→ **ACTION ITEM**: Check each line of the data below for the string "target". Then give the number of lines that have it, without anything else.

→ **DATA PROVIDED**:

※

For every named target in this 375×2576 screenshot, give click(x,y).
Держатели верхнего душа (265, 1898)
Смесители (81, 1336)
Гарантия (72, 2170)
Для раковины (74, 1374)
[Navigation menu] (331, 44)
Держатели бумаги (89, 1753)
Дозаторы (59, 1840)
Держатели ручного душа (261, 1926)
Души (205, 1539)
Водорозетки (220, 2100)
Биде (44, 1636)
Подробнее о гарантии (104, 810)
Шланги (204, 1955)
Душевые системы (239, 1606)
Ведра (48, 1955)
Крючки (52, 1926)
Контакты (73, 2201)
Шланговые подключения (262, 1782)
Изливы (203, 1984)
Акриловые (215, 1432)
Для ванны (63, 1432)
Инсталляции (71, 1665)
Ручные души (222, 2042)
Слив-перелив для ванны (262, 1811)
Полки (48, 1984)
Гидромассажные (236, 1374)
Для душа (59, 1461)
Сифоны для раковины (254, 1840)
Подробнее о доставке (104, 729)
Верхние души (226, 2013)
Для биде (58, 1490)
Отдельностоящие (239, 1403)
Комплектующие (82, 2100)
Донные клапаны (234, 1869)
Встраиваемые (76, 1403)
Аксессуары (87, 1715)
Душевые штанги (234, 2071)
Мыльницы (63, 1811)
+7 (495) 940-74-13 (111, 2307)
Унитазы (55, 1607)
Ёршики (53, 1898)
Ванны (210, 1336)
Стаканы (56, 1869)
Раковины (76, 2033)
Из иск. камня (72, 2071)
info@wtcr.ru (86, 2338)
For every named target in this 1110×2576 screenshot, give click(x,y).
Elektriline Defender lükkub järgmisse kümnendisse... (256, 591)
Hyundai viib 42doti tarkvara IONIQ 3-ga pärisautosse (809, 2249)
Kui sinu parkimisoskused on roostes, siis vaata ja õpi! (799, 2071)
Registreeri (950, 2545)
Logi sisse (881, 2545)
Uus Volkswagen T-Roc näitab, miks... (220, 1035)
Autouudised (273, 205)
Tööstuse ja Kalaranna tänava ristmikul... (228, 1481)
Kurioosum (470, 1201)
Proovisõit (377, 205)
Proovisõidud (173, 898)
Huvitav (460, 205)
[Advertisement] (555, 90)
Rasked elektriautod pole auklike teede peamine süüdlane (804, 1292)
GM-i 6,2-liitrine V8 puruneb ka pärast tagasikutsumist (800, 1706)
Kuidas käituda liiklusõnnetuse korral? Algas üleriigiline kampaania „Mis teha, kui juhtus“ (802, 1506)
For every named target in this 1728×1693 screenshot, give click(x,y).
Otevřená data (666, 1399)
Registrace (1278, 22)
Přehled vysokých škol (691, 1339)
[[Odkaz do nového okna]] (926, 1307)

※

→ **COMPLETED EXERCISE**: 3